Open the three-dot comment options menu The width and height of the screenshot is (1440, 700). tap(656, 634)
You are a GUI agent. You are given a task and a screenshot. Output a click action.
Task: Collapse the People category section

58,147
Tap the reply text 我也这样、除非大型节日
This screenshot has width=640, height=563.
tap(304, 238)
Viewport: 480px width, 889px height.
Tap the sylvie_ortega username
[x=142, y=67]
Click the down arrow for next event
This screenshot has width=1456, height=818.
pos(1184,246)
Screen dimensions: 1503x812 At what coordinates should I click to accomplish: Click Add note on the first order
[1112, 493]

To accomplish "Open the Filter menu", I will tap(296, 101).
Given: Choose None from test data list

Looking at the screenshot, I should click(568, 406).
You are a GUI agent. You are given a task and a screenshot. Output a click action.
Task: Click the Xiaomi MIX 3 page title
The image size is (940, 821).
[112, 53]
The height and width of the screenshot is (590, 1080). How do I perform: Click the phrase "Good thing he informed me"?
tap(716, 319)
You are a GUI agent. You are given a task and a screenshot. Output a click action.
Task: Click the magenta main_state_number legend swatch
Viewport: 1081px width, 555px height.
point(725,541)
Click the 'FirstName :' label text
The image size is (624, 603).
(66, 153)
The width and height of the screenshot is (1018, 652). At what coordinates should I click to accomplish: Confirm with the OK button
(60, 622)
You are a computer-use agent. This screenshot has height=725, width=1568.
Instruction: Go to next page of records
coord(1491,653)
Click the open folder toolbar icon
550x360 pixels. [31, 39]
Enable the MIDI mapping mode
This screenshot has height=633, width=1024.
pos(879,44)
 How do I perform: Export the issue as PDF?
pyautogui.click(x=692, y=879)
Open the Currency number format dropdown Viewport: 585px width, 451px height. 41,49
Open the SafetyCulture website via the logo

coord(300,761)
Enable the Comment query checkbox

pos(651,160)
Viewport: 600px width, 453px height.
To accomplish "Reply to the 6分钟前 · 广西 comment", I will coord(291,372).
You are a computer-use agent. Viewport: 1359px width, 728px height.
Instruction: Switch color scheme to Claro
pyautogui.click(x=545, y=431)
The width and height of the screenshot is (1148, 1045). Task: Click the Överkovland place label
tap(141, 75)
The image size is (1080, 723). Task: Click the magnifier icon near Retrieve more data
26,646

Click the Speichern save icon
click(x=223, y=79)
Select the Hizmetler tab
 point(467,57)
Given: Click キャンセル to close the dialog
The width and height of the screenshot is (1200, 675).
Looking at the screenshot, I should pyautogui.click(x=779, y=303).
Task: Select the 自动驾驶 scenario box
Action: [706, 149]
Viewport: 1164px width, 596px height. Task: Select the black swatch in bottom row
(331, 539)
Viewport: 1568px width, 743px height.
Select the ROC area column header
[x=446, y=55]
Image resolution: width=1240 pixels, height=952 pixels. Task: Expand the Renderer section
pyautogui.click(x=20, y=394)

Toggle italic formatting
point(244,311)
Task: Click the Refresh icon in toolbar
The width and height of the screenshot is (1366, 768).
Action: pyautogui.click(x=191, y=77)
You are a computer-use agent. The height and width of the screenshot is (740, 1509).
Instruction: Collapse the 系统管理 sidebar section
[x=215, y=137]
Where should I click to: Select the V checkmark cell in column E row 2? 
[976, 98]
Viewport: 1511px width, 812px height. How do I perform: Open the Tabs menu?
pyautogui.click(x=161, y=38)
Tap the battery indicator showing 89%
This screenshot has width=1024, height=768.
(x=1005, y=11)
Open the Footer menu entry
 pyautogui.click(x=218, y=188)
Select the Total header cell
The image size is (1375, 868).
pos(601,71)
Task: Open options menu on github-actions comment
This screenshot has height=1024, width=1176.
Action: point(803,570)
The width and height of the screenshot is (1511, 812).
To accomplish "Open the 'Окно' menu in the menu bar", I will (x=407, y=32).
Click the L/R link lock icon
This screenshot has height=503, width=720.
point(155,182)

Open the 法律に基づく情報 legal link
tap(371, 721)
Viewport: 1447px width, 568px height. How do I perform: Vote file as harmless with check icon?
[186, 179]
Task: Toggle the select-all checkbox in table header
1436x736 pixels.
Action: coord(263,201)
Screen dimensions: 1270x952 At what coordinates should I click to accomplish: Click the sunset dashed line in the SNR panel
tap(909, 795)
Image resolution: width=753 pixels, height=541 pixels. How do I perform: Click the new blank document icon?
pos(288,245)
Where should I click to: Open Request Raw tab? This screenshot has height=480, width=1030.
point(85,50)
------------------------------------------------------------------------
**WORK ORDER**
For the material, find the number of lines holding the word "will" and give that figure and nothing more.

**RESPONSE BELOW**
3